Il y a des sujets, des thèmes pas faciles à aborder car il nous touchent au plus profond de nous. Et pourtant nul est à l’abri prématurément de perdre un être cher. Pourquoi alors ne pas en parler ? C’est ce qu’ont fait Marc-Antoine Deroubaix et le professeur Cyril Tarquinio au scénario, Régis Hector au dessin de Vivre !. Une BD ni voyeuriste, ni coup de poing une histoire simple et finalement banale mais vraie qui raconte comment Julie, ses enfants vont perdre très vite Mathieu. Comment l’absence va-t-elle être ressentie ? Comment ne pas vivre en permanence dans la peine, le souvenir insupportable ? On n’a pas tous la même approche de la mort surtout quand on perd un être cher, jeune et qui aurait dû avoir de nombreuses années à vivre. Sentiment d’injustice, de culpabilité, tout y passe avant de rebondir et de retrouver sans oublier l’absent le goût de la vie.

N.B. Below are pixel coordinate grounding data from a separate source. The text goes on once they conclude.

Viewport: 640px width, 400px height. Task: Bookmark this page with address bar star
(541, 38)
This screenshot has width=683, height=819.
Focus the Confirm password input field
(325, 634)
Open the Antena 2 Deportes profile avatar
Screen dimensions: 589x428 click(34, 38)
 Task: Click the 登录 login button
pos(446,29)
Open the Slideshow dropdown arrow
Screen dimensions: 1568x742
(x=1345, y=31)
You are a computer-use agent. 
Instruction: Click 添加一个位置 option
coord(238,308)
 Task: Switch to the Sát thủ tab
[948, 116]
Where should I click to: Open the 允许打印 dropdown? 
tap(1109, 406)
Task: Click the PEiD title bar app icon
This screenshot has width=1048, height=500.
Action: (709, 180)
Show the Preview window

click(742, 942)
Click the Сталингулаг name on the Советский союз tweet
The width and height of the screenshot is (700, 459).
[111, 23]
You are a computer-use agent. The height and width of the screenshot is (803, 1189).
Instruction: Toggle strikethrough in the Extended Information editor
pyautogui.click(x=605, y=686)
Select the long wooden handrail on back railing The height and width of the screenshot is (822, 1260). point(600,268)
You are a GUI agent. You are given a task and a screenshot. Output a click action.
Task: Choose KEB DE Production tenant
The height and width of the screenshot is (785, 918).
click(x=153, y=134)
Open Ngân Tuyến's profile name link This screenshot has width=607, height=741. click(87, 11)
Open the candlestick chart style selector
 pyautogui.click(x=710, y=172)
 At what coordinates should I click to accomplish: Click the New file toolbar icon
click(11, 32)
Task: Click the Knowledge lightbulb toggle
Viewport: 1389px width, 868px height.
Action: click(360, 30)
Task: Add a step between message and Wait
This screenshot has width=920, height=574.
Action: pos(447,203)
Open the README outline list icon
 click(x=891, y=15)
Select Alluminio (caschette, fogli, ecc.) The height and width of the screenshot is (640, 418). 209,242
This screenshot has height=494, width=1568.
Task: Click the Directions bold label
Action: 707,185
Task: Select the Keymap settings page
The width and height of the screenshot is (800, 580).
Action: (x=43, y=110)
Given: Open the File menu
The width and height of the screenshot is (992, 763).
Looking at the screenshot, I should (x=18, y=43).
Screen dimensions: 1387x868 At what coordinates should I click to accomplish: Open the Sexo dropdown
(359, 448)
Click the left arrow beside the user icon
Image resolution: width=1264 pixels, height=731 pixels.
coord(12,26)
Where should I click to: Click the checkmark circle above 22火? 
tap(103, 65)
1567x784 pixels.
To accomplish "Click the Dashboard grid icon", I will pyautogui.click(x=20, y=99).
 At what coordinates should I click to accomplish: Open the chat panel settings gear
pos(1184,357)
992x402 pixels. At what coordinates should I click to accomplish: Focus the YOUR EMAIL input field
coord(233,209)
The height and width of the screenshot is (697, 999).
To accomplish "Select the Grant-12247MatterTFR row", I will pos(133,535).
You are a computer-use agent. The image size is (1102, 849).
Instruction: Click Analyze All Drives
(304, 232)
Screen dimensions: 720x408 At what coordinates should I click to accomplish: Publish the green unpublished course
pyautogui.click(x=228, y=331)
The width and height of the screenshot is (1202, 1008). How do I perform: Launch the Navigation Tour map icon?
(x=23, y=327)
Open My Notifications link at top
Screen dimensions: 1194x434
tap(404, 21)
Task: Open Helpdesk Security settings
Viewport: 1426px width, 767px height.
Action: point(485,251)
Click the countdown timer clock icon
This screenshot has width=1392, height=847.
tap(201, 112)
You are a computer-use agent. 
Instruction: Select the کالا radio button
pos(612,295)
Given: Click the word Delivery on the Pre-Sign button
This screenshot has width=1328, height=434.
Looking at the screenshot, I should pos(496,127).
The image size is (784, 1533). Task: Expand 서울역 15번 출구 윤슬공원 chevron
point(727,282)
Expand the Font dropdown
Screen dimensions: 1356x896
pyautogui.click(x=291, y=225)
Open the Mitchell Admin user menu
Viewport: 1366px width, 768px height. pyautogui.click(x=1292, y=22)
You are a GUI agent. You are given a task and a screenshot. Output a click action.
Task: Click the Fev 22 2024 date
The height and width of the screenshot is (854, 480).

Julie a 41 ans, mère de deux enfants, prof d’histoire. Matthieu son époux est mort d’un cancer il y a deux ans. Un choc mais il a fallu relever la tête. Elle veut partager ce qu’elle a vécu mais comment aussi elle a retrouvé la joie de vivre. C’est son expérience qu’elle livre, sans penser détenir la vérité. Un matin à Metz, Mathieu lit une lettre, ne dit rien, accompagne ses enfants à l’école. Puis donne ses cours car il est prof comme sa femme. Il semble paumé ce qui n’échappe pas à sa femme. Il appelle l »hôpital de Mets qui lui confirme ce qu’il a lu dans son courrier. Il a un cancer du pancréas en phase terminale. Il l’avoue à sa femme qui se doutait que quelque chose clochait. Chimio palliative car son cancer n’est pas opérable. Sa femme panique, comment va-t-elle faire si il meurt. Les traitements s’enchainent, des hauts, des bas, Matthieu lui aussi sait qu’il ne verra pas ses enfants grandir, ressent la pitié qu’il génère. Puis la mort l’emporte. Commence alors le deuil, sa gestion, Julie qui doit tout gérer, sa tristesse et celle de ses enfants, reprendre son travail.
L’aide d’un psychologue, les oublis, les tensions familiales, les enfants qui réagissent plus ou moins bien à leur peine, les reproches, Julie encaisse et va réagir, tenter de soigner sa blessure. Tous les sentiments par lesquels passe Julie sont clairement décrits, sans emphase, simplement. La thérapie va commencer à marcher. On se dit que ce n’est pas simple mais que des solutions existent sans pour autant oublier l’être cher. La force de Vivre ! est son authenticité, celle du récit et du trait d’Hector (Ma guerre (illustrée) d’Ukraine). Le professeur Cyril Tarquinio connait bien le sujet et en fin de l’album il propose un cahier. Sa définition est juste, survivre à l’absence, renaître au temps. Un album touchant et utile.